◆ **INSTRUCTIONS FOR THE TASK**
The answer must consist of every line in the records below that contains the string "left".
================
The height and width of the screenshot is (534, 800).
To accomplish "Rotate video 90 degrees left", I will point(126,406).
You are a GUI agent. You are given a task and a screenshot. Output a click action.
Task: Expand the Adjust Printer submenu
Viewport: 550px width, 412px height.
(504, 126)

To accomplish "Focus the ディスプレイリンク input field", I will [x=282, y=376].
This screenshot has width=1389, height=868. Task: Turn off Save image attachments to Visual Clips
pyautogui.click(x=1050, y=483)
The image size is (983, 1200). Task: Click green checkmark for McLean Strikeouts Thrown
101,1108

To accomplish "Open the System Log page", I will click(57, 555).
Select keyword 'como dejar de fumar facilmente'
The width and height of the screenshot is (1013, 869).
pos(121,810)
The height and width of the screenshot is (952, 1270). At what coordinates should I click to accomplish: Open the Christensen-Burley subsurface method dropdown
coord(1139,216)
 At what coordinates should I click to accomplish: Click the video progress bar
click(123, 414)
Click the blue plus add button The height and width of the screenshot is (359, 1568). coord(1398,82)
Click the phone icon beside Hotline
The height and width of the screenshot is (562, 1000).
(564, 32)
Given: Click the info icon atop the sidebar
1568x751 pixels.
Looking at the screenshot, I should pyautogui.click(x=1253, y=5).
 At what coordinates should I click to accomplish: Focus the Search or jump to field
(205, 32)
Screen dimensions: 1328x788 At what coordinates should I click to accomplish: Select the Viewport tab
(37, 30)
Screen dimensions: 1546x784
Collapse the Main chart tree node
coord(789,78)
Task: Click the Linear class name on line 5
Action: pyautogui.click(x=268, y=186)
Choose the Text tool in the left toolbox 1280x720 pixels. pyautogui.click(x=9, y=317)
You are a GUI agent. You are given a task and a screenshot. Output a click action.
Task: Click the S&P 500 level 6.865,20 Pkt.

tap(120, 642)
================
◆ **SOLVED EXERCISE**
To accomplish "Rotate video 90 degrees left", I will point(126,406).
Choose the Text tool in the left toolbox 1280x720 pixels. pyautogui.click(x=9, y=317)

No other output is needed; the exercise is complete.